= Lillian Louisa Pitts =

Australian artist and photographer

Lillian Louisa Pitts (1872 – 1947), also known as L.L.P., was an Australian music teacher, artist and professional photographer. Pitts grew up with a love for music and the arts and made her living by teaching music classes and oil-painting. Her experience with painting and photography began when she would produce postcard portraits of friends and family. Pitts died in 1947.

==Biography==
Pitts was born at Bairnsdale in Victoria, where she was raised in an affluent and devout Methodist household. After her family was affected by an economic depression in the 1890s, they moved to a pioneer community in Northern Victoria. In 1907 Pitts began studying visual arts with A.M.E. Bale in Melbourne. While studying sold personal portraits as recommended by her teacher. Pitts' earliest known photograph dates to 1904. Her first photographs demonstrate a strong understanding of technique and composition.

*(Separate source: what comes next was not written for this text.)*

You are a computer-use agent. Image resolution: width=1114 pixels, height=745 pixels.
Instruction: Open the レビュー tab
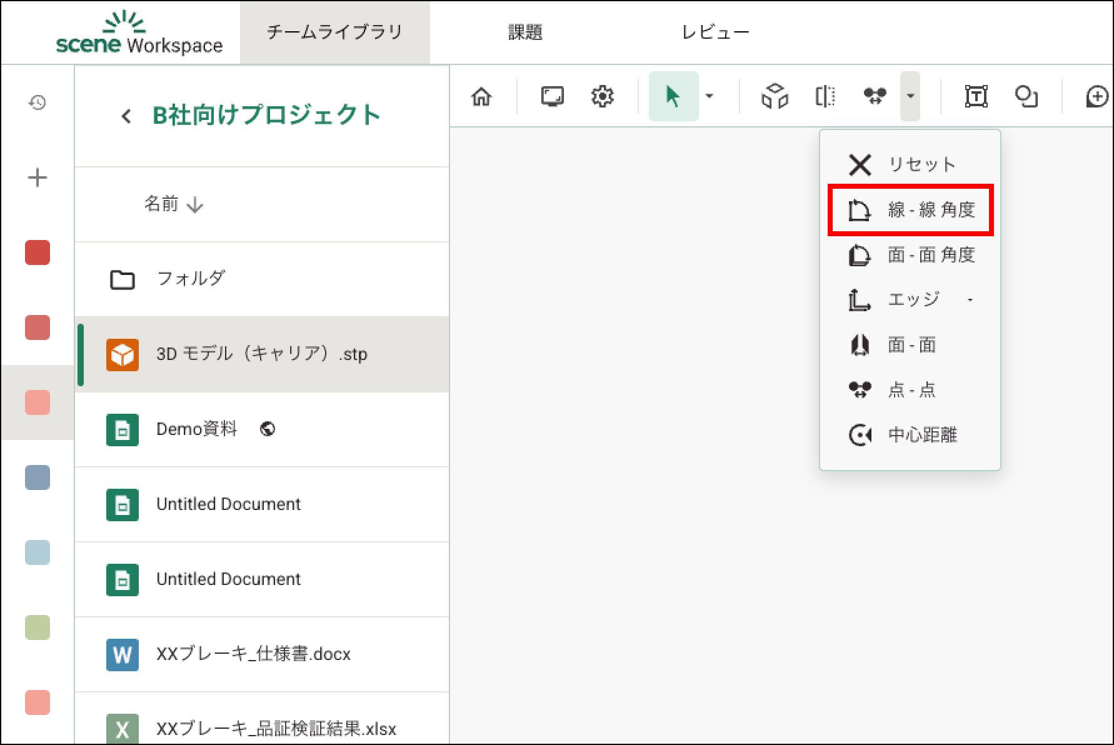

A collection of 600 negatives of Pitts' photography is housed at the Museums Victoria. These photographs by Pitts depict scenes of daily life, recreation, and rural life and work. Pitts' photography was simple in its composition, depicting landscapes and rural people in routine work or daily activities. Other than depicting rural life in Victoria, Pitts also photographed Aboriginal life, for example in her photograph Aboriginal Man Wearing Possum Skin Cloak, Swan Hill, circa 1915. By photographing indigenous people, Pitts acknowledged the Aboriginal people's role in their community when others at the time would not. Pitts also loved to photograph children. Her photographs of children were especially popular and she won many prizes for those pieces and had her work featured in newspapers and publications.

During her prime as an artist, Pitts became great friends with the photographer J.P. (Jas) Campbell. Pitts and Campbell would travel together on photography expeditions where they would exchange ideas and critique each other's work.

Pitts is also featured in many photography books and collections such as The Story of the Camera in Australia by Jack Cato and Merrigum Frank compiled by Euan McGilliviary and Matthew Nickson which is a children's book featuring Pitts' photographs.

Towards the end of her life, Pitts was again impacted by the Great Depression and moved towards oil painting as her artistic outlet. In this phase of her career, Pitts was inspired by her family and the nature around her. When her family moved to their pioneer village, they owned an orchard, which Pitts often painted. Pitts would also often paint young women.